MEMÓRIA PESSOENSE: Feira dos Municípios, na Praça da Independência - Sérgio Botêlho




Eita! Era uma feira boa danada a que acontecia na Praça da Independência em alguns anos da primeira metade da década de 80, em João Pessoa. Os stands ocupavam todo o espaço da praça representando a ampla maioria das cidades paraibanas.
A iniciativa aconteceu durante pelo menos uns dois ou três anos, no governo Wilson Braga, e se constituiu, enquanto teve vez, num espaço privilegiado para a cultura do estado e, particularmente, para o artesanato.

A apresentação de artistas do interior e da capital era um dos pontos altos da Feira dos Municípios, e milhares de pessoas circulavam pelos stands, diariamente, se a memória não me trai, por cerca de uma semana.

Os stands onde eram apresentados os trabalhos dos artesãos tinham, naturalmente, o apoio das prefeituras, e eram ocupados por obras artesanais que alcançavam, em representação, todas as regiões do estado.

Não apenas pessoenses e paraibanos em geral circulavam e fechavam negócios na Feira dos Municípios, mas, também, os turistas, sinalizando que, em se tornando uma tradição, hoje em dia teria atingido elevado prestígio.

Para a realização da Feira dos Municípios, não havia lugar melhor, uma vez que permitia o acesso de um público que vinha de todos os bairros. Ali perto, na Lagoa, paravam, e, ainda param, ônibus de todas as regiões da capital, quando não, na própria praça, conforme ainda ocorre.

Rendeiras, com seus bilros, os artistas que trabalhavam a arte primitiva com o barro, seguindo a tradição do mestre Vitalino, de Pernambuco, as redeiras, muitos desses artesãos, executavam suas habilidades, ali mesmo.

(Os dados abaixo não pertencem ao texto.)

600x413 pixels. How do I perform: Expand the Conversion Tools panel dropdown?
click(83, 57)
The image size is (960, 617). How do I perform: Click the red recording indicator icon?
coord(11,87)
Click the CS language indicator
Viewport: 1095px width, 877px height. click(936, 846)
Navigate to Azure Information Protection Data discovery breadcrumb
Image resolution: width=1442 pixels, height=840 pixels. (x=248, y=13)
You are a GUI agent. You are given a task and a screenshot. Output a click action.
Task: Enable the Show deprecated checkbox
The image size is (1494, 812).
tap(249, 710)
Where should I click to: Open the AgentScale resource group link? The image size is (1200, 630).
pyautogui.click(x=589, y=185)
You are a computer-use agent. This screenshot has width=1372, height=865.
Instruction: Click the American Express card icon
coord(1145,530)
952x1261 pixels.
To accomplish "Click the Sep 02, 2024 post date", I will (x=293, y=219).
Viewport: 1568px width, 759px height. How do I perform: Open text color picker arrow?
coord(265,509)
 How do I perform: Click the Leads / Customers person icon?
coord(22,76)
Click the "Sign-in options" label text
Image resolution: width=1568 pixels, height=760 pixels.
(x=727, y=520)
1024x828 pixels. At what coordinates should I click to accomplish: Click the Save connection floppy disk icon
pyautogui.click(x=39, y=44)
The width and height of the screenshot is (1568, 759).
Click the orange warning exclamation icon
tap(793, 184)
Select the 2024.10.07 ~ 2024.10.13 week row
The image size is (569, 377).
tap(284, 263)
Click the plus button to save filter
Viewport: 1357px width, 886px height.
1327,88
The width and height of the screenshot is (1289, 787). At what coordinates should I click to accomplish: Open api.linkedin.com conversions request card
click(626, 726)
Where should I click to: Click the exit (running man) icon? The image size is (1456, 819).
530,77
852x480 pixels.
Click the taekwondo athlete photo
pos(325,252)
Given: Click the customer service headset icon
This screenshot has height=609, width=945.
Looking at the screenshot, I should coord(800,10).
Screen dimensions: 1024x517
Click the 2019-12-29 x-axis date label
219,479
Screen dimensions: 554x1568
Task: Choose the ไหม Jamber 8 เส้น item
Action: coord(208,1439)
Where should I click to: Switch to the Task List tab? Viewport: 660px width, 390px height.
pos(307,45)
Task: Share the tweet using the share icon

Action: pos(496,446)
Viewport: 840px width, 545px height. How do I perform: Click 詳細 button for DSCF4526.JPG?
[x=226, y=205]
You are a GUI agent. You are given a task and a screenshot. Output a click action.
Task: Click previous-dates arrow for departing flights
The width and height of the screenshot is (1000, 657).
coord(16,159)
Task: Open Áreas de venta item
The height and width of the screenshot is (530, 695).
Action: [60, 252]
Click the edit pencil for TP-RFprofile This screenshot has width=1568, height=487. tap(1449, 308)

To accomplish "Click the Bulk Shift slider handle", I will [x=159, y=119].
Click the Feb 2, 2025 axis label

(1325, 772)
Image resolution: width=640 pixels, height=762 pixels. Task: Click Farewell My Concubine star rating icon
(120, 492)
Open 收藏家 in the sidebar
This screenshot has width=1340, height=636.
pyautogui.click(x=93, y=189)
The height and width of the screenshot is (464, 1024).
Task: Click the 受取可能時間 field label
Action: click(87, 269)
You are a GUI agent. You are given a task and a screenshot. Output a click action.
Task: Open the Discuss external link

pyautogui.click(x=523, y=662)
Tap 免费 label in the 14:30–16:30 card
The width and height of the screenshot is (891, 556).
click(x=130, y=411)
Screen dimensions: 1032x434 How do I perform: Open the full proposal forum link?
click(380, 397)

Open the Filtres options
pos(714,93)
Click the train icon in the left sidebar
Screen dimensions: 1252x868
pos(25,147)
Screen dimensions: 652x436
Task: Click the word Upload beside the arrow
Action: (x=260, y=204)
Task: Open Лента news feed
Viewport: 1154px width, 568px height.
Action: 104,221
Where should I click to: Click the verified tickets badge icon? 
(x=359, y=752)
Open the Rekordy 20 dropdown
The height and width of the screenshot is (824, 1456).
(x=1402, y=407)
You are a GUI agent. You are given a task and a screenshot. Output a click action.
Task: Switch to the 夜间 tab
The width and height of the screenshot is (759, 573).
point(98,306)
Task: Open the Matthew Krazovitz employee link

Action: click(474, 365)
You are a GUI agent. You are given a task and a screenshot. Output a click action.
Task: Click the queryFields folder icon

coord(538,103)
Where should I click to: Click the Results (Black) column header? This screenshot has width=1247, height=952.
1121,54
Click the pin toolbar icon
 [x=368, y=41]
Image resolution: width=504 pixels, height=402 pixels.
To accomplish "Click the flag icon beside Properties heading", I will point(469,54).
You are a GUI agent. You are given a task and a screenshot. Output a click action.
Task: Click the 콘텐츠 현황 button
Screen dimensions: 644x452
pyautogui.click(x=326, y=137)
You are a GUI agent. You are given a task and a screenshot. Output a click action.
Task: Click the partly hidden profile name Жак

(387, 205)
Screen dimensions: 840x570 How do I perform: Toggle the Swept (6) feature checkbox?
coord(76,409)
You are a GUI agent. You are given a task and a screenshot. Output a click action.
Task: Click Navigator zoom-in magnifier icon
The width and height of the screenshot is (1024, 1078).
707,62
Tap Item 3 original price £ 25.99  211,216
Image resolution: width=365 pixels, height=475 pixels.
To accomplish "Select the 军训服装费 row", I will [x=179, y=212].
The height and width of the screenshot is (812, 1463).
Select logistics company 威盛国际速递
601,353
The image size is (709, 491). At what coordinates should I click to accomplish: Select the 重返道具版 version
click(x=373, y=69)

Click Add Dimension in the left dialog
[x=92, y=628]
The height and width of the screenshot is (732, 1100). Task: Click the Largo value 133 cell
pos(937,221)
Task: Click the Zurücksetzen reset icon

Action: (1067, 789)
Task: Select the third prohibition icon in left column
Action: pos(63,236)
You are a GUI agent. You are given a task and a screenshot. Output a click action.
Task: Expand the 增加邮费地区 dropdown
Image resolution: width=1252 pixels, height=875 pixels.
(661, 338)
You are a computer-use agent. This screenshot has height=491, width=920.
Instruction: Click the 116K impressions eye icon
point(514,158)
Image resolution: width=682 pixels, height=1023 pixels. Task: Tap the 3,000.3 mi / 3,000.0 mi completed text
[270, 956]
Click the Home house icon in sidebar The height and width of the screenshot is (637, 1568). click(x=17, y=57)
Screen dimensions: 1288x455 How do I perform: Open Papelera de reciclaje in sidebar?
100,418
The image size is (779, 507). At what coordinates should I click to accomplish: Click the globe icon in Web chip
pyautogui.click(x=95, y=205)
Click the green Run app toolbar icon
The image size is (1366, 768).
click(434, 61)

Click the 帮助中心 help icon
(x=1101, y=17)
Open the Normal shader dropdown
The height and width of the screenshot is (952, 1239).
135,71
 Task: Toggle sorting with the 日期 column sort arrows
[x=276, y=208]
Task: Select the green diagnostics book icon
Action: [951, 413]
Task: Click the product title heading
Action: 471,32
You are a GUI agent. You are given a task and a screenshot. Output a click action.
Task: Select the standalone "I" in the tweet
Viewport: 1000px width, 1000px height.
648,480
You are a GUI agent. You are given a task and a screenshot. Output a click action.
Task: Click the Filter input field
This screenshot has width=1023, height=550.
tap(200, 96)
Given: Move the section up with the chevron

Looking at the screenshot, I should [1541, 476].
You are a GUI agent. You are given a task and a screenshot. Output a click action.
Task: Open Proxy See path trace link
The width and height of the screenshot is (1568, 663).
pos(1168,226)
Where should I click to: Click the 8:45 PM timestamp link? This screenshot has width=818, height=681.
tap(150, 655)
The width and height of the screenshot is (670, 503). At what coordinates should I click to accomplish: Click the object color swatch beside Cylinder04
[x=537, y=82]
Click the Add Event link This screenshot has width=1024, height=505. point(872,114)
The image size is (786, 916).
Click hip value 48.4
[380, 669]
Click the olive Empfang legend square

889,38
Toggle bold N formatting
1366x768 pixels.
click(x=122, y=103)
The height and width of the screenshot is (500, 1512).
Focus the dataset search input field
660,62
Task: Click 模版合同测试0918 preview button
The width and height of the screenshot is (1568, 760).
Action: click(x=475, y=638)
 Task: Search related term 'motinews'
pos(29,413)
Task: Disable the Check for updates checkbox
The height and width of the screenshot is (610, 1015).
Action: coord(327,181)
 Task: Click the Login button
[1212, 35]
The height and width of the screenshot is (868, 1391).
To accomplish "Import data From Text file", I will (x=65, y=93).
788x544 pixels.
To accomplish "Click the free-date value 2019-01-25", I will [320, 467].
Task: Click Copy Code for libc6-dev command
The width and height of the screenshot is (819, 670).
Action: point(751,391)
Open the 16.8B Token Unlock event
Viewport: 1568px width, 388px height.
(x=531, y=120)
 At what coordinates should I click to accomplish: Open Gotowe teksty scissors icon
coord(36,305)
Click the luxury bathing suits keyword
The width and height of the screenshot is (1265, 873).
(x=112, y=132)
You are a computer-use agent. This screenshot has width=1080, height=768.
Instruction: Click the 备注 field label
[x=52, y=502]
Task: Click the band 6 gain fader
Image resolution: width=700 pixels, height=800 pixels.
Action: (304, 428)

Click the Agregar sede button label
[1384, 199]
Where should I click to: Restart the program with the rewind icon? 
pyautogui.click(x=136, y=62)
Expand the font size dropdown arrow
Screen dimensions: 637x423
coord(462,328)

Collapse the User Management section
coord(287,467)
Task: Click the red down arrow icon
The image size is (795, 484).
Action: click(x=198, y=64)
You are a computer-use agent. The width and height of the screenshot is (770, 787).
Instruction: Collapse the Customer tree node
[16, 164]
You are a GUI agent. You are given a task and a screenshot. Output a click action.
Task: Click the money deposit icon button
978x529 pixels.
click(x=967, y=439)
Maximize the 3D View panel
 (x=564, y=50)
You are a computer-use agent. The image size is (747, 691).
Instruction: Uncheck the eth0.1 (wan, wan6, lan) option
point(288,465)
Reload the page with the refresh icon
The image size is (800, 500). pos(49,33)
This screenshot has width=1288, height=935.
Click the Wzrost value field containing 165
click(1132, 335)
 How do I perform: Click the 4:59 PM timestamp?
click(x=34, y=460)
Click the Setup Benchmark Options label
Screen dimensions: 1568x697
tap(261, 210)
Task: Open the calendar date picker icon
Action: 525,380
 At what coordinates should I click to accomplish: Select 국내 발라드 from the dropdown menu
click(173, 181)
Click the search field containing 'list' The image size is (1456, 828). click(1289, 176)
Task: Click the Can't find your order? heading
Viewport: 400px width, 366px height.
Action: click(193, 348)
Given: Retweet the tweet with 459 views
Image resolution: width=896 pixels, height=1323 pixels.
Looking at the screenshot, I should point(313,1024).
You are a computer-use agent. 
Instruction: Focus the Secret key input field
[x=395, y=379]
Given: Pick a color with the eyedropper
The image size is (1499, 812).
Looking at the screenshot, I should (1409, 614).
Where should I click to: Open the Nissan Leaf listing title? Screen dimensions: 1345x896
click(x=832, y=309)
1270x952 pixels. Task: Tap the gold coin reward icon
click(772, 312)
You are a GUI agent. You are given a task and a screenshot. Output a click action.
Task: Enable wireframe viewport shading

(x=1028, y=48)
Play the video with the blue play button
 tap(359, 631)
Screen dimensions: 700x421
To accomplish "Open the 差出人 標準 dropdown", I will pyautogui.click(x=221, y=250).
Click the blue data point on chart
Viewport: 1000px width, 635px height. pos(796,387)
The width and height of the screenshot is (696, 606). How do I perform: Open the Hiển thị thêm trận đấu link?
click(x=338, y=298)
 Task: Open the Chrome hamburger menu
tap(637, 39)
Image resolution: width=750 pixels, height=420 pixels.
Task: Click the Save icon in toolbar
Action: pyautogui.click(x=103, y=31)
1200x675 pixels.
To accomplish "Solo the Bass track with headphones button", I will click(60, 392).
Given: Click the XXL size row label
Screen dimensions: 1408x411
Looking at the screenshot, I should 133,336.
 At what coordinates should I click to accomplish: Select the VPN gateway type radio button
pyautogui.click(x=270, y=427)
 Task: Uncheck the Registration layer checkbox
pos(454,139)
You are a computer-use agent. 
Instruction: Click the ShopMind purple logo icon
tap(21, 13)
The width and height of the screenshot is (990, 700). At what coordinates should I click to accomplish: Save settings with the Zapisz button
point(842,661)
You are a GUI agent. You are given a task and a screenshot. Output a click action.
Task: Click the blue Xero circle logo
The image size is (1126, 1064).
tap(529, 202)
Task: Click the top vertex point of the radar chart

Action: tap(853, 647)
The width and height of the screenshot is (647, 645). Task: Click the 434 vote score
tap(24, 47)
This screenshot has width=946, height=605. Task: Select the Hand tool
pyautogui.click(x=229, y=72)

A música nordestina também pontificava na Feira dos Municípios, com pífanos e trios de forró se apresentando para o público, num riquíssimo espetáculo de arte popular, nas barracas e no meio da praça, ao vivo e a cores.

Recordo bem do jornalista querido e saudoso, Raimundo Nonato Batista, secretário de Cultura do governo Wilson Braga, como um dos principais organizadores da festa e certamente o maior responsável pelo seu brilho, enquanto durou.

A principal característica da Feira dos Municípios, ocupando a Praça da Independência, é que o evento era absolutamente escancarado ao público, e não poderia ser de outra forma, já que a “praça é do povo como o céu é do condor”.
A festa acabou por conta de um debate malconduzido sobre estragos ao meio ambiente, na praça. Mas, pelo que lembro, toda a grama do local era replantada pelo governo, tão logo a festança tinha fim. E as árvores, esparsas, continuavam, sempre, nos mesmos lugares.

Quero crer que um evento semelhante, daquele jeito, em praça pública, e, se possível, na mesma Praça da Independência, possa ser realizado, novamente, um dia. Porque, aquele da década de 1980, deixou saudade.

Dessa forma é que inscrevo a Feira dos Municípios que havia na primeira metade da década de 80, em João Pessoa, na histórica Praça da Independência, como uma das melhores iniciativas, na Capital, de promoção da arte e da cultura popular paraibana. Parte indiscutível das boas memórias pessosenses.